Очень жаль, что мы не имеем подробного рассказа о совещаниях людей, которым Англия обязана восстановлением своей денежной системы и длинным рядом годов успешного развития, начавшегося с этого восстановления. Любопытно было бы видеть, как чистое золото научной истины, добываемое двумя мыслителями, получало в руках двух государственных людей то количество лигатуры, какое необходимо было для его практического употребления. Любопытно было бы изучать множество мер, которые предлагались, разбирались и отвергались или как не ведшие к цели, или как несправедливые, или как слишком убыточные, или как слишком рискованные, пока из всего этого не сформировался проект, разумность которого была скоро доказана лучшим из всех аргументов, полным его успехом.
Ньютон не оставил потомству никакого изложения своих понятий о денежной системе.

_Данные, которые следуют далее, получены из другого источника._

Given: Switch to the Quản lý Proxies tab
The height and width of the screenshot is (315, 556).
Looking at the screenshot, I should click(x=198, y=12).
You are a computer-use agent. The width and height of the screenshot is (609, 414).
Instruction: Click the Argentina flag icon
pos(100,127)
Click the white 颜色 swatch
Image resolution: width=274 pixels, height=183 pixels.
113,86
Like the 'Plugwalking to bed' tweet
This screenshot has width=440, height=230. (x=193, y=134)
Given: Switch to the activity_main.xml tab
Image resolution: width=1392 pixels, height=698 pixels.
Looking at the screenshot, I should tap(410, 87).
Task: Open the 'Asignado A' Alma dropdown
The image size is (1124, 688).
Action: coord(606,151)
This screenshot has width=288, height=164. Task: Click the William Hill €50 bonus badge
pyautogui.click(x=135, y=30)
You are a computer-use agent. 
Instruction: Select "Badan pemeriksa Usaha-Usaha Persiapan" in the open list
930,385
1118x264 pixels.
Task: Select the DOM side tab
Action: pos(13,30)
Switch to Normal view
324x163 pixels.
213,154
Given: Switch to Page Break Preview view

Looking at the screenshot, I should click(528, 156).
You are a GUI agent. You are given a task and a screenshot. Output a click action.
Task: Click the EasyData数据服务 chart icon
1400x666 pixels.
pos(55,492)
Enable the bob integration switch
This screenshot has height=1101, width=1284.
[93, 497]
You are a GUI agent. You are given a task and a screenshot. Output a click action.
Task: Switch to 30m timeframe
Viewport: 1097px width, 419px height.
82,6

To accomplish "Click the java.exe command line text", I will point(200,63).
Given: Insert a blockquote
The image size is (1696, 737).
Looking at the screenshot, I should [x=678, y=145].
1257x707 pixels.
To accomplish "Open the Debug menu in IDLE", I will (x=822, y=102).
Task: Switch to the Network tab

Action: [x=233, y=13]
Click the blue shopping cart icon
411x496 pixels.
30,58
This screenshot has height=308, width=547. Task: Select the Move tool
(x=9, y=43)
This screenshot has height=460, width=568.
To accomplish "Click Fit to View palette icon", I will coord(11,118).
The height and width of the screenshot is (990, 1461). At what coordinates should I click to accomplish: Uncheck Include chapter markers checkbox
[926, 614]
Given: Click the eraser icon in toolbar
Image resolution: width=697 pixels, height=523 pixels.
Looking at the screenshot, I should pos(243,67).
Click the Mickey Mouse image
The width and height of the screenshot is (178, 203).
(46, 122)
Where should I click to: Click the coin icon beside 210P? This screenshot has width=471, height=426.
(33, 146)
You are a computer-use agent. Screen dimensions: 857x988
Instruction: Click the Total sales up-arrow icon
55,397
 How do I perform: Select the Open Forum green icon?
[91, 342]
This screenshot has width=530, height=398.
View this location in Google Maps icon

Но трактаты Локка о ней, по счастью, дошли до нас, и в них сила его ума видна не меньше, чем в самых знаменитых его творениях, не меньше, чем даже в тех проницательных и глубокомысленных главах о языке, которые составляют едва ли не самую лучшую часть его «Опыта о человеческом разумении». Мы не знаем, был ли он знаком с Дедлеем Нортом. В нравственном отношении между ними нет сходства. В политике они принадлежали к разным партиям. Если бы Локк не скрылся от тирании в Голландию, то очень могло бы случиться, что его послали бы на эшафот присяжные, нарочно подобранные для того Дедлея Норта. Но в умственном отношении было много общего между этим торием и этим вигом. Оба они, каждый независимо от другого, выработали теорию политической экономии, по существу своему совершенно одинаковую с той, которая впоследствии была изложена Адамом Смитом. Некоторыми своими сторонами теория Локка и Норта была даже полнее и стройнее теории их знаменитого преемника. Справедливо называют важной ошибкой Адама Смита то, что он, прямо противореча своим собственным принципам, утверждает, что величина дозволительных процентов должна быть определена правительством, и тем больше достоин он упрека за то, что уже очень давно и Локк, и Норт высказали, что установлять законами цену денег такая же нелепость, как установлять законами цену железных изделий и сукна[130].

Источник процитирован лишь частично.